Instructure, the parent company of the widely used learning management system Canvas, has confirmed that it paid an undisclosed sum to cybercriminals to secure the deletion of student data stolen in a recent breach. The incident, which came to light on Tuesday, has raised serious questions about the company’s data security protocols and its handling of sensitive information belonging to millions of students worldwide.

The hack, first detected by Instructure’s security team on 8 January, involved unauthorised access to a database containing personally identifiable information (PII) of students and staff across multiple institutions. The compromised data included names, email addresses, and in some cases, academic records and financial information. Instructure declined to specify the number of individuals affected, but sources familiar with the matter estimate the figure to be in the hundreds of thousands.

Rather than pursuing traditional law enforcement channels, the company opted to negotiate directly with the attackers. In a statement issued late on Monday, Instructure acknowledged that it had “made a payment to the threat actor to ensure the deletion of the stolen data and to prevent its further dissemination.” The company declined to disclose the sum, though cybersecurity experts suggest such payments typically range from tens of thousands to several million dollars.

The decision to pay a ransom has divided opinion within the cybersecurity community. Proponents argue that, in cases where data has been exfiltrated, paying can be the quickest way to prevent sensitive information from being leaked or sold on the dark web. Critics, however, contend that such payments incentivise further attacks and undermine trust in institutional cybersecurity.

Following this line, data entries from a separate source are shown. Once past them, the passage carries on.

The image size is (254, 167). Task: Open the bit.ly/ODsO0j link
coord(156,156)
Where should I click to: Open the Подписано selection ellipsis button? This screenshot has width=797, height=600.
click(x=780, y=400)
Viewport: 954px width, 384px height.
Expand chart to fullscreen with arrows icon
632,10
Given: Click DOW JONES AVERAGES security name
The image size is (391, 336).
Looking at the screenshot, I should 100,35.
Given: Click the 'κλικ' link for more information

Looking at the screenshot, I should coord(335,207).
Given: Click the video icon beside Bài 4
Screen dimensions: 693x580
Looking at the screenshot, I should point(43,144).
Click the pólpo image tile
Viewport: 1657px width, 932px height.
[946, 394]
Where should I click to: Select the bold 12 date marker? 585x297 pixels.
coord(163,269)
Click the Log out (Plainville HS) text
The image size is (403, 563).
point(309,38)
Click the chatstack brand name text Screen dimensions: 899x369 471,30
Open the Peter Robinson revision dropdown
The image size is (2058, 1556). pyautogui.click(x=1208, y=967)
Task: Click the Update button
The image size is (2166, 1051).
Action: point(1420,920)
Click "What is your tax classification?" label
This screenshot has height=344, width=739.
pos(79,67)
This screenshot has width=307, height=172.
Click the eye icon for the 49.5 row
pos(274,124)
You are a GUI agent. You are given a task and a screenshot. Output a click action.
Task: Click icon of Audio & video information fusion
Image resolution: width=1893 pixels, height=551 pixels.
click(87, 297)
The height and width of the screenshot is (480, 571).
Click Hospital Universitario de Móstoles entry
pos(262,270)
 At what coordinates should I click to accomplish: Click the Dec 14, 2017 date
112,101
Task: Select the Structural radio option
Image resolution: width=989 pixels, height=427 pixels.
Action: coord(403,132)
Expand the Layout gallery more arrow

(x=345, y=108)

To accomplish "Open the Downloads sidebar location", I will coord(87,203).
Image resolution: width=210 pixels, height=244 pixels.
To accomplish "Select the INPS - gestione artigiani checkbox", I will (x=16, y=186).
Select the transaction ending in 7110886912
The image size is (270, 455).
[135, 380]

Dr Eleanor Harris, a senior fellow at the Institute for Cyber Policy at Chatham House, described the move as “a pragmatic but dangerous precedent.” She said: “While the immediate priority must be to protect affected individuals, the long-term implications of paying ransoms are deeply corrosive. It signals that institutions are willing to fund criminal enterprises rather than invest in robust preventative measures.”

Instructure has assured users that it is working with external forensic experts and law enforcement to investigate the breach and has implemented additional security measures. The company also said it had received confirmation from the attackers that the data had been destroyed, though it acknowledged that verifying such claims is notoriously difficult.

The incident comes amid a broader surge in ransomware attacks targeting educational institutions, which have often been criticised for underfunded cybersecurity budgets. According to data from the UK’s National Cyber Security Centre, reports of ransomware in the education sector have risen by 20% over the past year.

For students and staff whose data was exposed, the immediate concern is the risk of phishing and identity theft. Instructure has advised users to be vigilant for unsolicited communications and to monitor financial accounts for suspicious activity. It has also offered credit monitoring services to those affected.

The breach is a significant blow to Instructure’s reputation as a trusted provider of educational technology. Canvas is used by more than 2,000 universities and schools worldwide, including several in the United Kingdom. The company’s stock fell by 4% in early trading on Tuesday.

As the investigation continues, regulators on both sides of the Atlantic are likely to scrutinise whether Instructure’s response complied with data protection laws, including the UK’s Data Protection Act and the EU’s GDPR. The Information Commissioner’s Office has confirmed it is “making inquiries” into the incident.